Что-то внутри у меня дрожало мелко и напряженно, словно я, как в детстве, в войну, шел по карнизу третьего этажа разрушенного дома и глядел только вперед, боясь шевельнуть головой. И на углу Моховой я споткнулся о выступающую крышку люка, клюнул носом, но просеменив несколько нелепых шагов, удержал равновесие, выпрямился и неуверенно посмотрел на Инку. Ее большой рот с искусанными губами дернулся, глаза сощурились, и она вдруг захохотала навзрыд.
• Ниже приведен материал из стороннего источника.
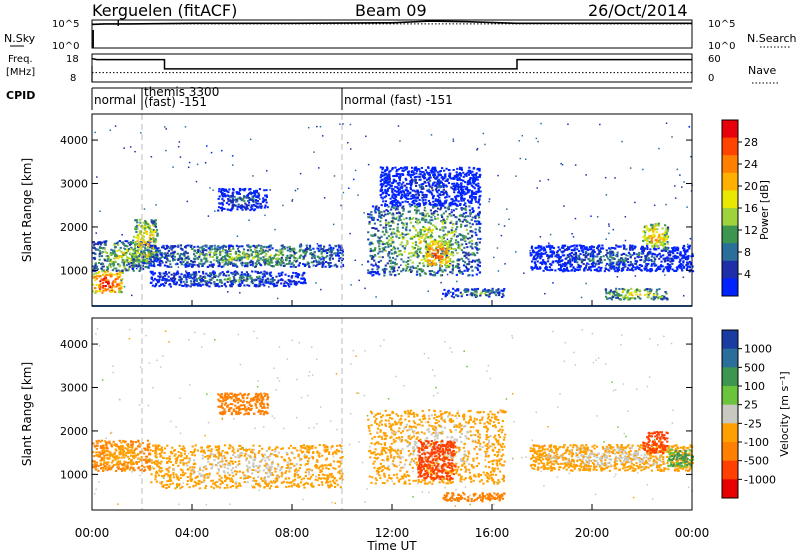 Image resolution: width=800 pixels, height=554 pixels. What do you see at coordinates (392, 64) in the screenshot?
I see `series-nave-line` at bounding box center [392, 64].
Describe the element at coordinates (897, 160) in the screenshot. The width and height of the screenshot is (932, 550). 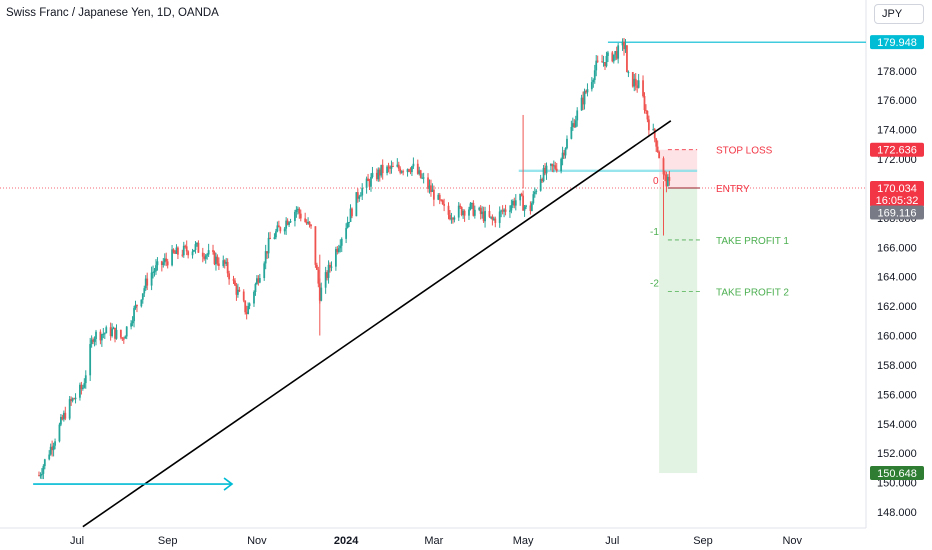
I see `price-tick: 172.000` at that location.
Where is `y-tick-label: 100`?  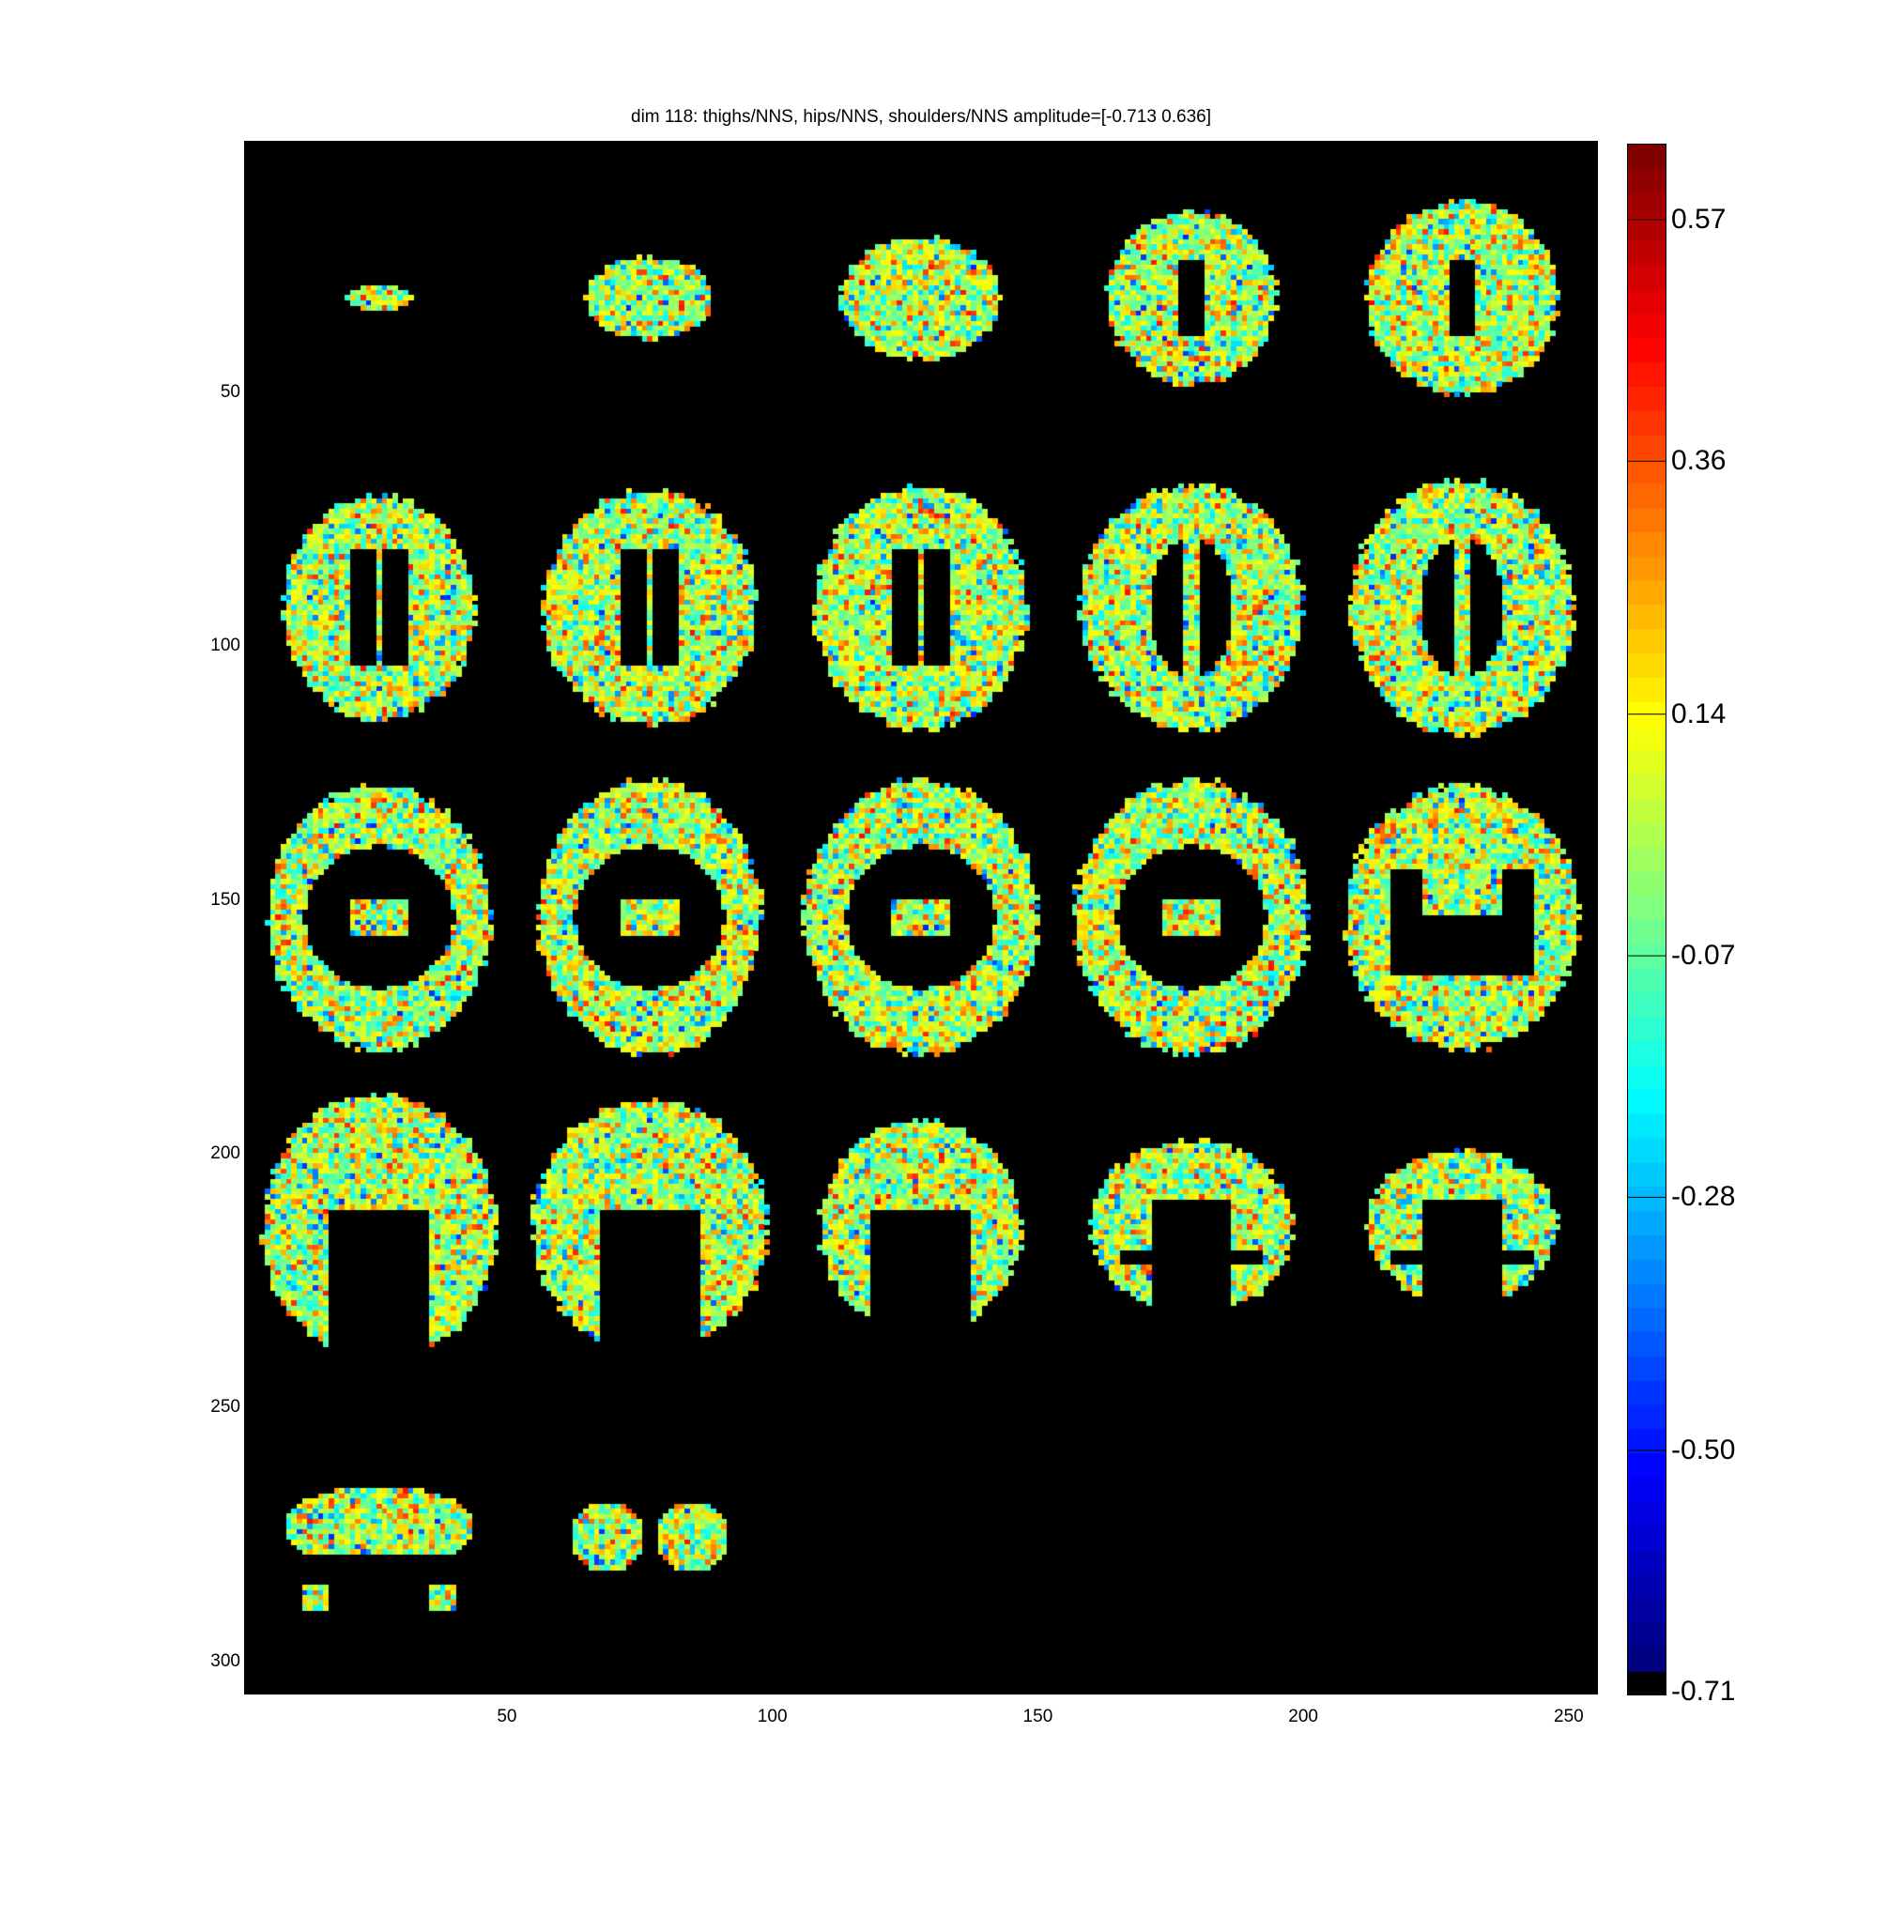 y-tick-label: 100 is located at coordinates (225, 646).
Может быть, секунду я стоял, ошарашенно глядя на нее, потом что-то оборвалось в груди, и я сам захохотал, беспричинно и неудержимо, каким-то закоулком сознания пугаясь неудержимости и беспричинности этого хохота.
Мы прошли весь путь не разговаривая, но стоило только поглядеть друг на друга, как сразу же возникал беспричинный и надрывный хохот, оставлявший в груди холодную дрожащую пустоту. У подъезда старинною с массивным гранитным поколем дома на Адмиралтейской набережной Инка остановилась.
— Здесь бабка живет, — сказала она небрежно, но рот и глаза выдавали волнение.
— Да? — идиотски бессмысленно отозвался я и протянул ей портфель.
— Встретимся завтра после уроков? — спросила она и добавила: — У нас пять, но я могу с последней физкультуры смотаться.
— Да, — сказал я, — если выйдет.
— Я буду ждать в садике, — она взяла портфель, и лицо ее стало каким-то виноватым и просительным. — Хорошо?
— Если меня не будет, то не жди… Значит, забрали, — сказал я, больше рисуясь, чем искренне веря в сказанное.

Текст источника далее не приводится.